- [SELECTED EXTRACT]:
The Trump campaign manager’s Clinton counterpart, Robby Mook, just “flummoxed” Joe Scarborough, his panelists — and likely many people watching MSNBC’s morning show — by sidestepping the most basic, predictable questions about his candidate.

The “Morning Joe” hosts’ frustration began Wednesday when Mook tried to deflect a question from Willie Geist.

GEIST: What’s her biggest regret about the way Syria’s been handled?

MOOK: Well, obviously, she’s been out of office for some time now.

GEIST: But she was there when it started.

MOOK: Well, right, but, but, uh, you know, she, I, I think she’s well regarded for her leadership as secretary of state. She came out of that office with a 70 percent approval rating. In contrast to Donald Trump, she has released a clear and decisive plan to defeat ISIS. Donald Trump has said that he thinks he knows more about it than the generals and refuses to tell us what his secret plan is.

GEIST: I understand, Robby. What about in Syria, though? She supported the drawing of the red line. Obviously, she was out of office when Assad used chemical weapons. Was it a mistake to draw the red line if the president was not willing to go — to do something about it when it was crossed?

- [DATA]:
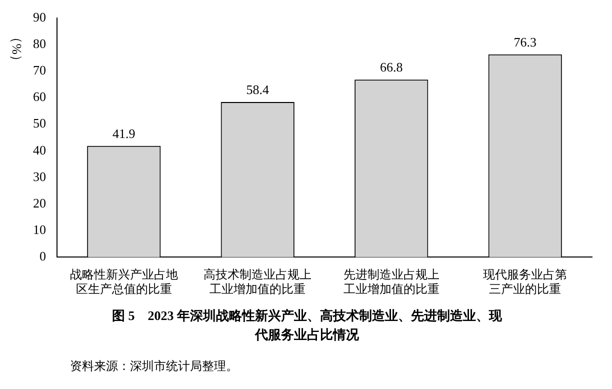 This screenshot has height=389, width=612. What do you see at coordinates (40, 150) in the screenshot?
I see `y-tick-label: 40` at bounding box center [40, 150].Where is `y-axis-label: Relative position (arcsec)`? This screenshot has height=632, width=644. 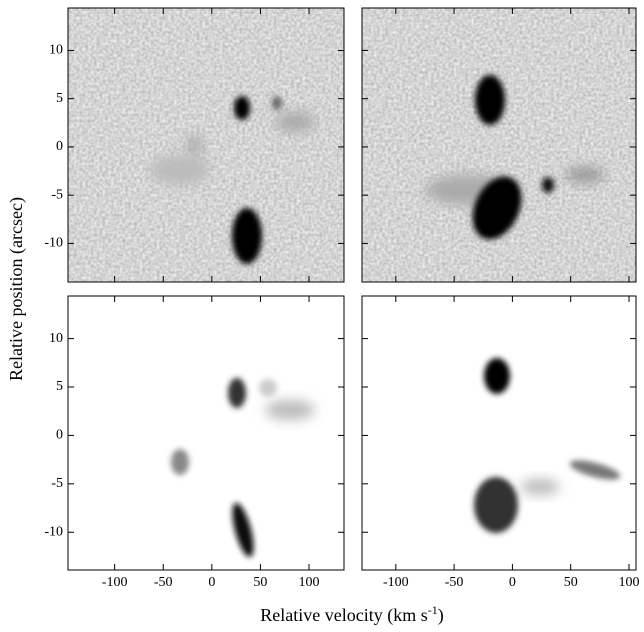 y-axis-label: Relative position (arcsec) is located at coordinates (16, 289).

==

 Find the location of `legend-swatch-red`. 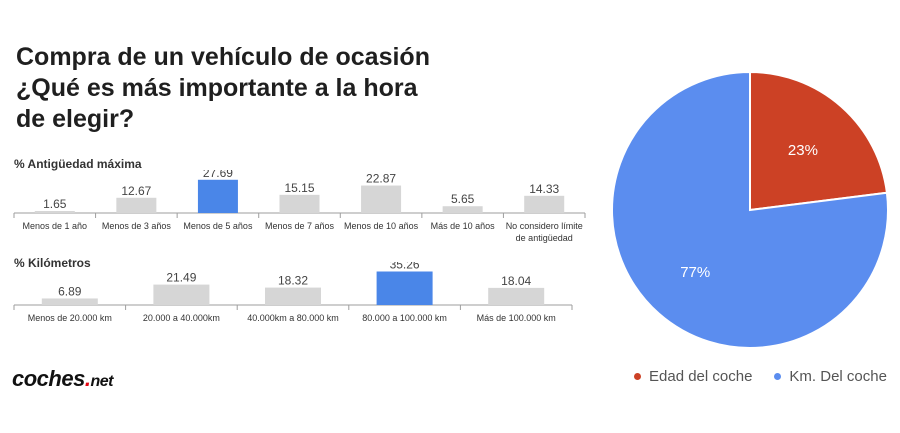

==

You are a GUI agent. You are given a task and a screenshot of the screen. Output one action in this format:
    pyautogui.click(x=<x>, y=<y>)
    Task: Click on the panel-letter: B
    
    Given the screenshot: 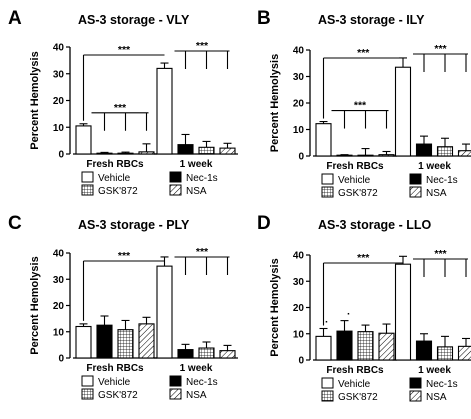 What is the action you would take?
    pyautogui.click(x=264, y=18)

- [APPLY WHAT YOU READ]:
1) In the Robby Mook excerpt, what approval rating does Mook say Clinton had when she left the office of secretary of state?
2) Which people are named in the Robby Mook excerpt? List every one.
3) Continue the Robby Mook excerpt from the point where it stops.

- [ANSWERS]:
1) A 70 percent approval rating.

2) Robby Mook, Joe Scarborough, Willie Geist, Clinton, Donald Trump, Assad

3)
MOOK: Well, as you pointed out, the decision regarding that was made after she was out of office, so I think you’d have to ask President Obama —

GEIST: Was she disappointed that the president didn’t act when the line was crossed?

MOOK: I think you’d have to ask her about that question, how she would characterize —

GEIST: Well, you’re here to speak for her, Robby, so you haven’t discussed that at all?

MOOK: She — look, what matters is what she’s going to do as president and, as I said, she has a clear plan to defeat ISIS. Donald Trump does not. It’s a secret; he won’t tell anybody what it is, and he says he knows more about it than the generals. I think the choice for voters is clear.

To be fair, Geist’s followup about Obama and the red line put Mook in an uncomfortable position. The Clinton campaign surely does not want to criticize a president who is also a top surrogate, nor does it want to look weak on foreign policy. But Mook put himself in that position by refusing to answer Geist’s initial, open-ended question.

Mook really couldn’t come up with some lament about the current state of Syria that wouldn’t look like a shot at Obama?

Things got worse moments later when Mike Barnicle posed a question that might come up in next week’s debate.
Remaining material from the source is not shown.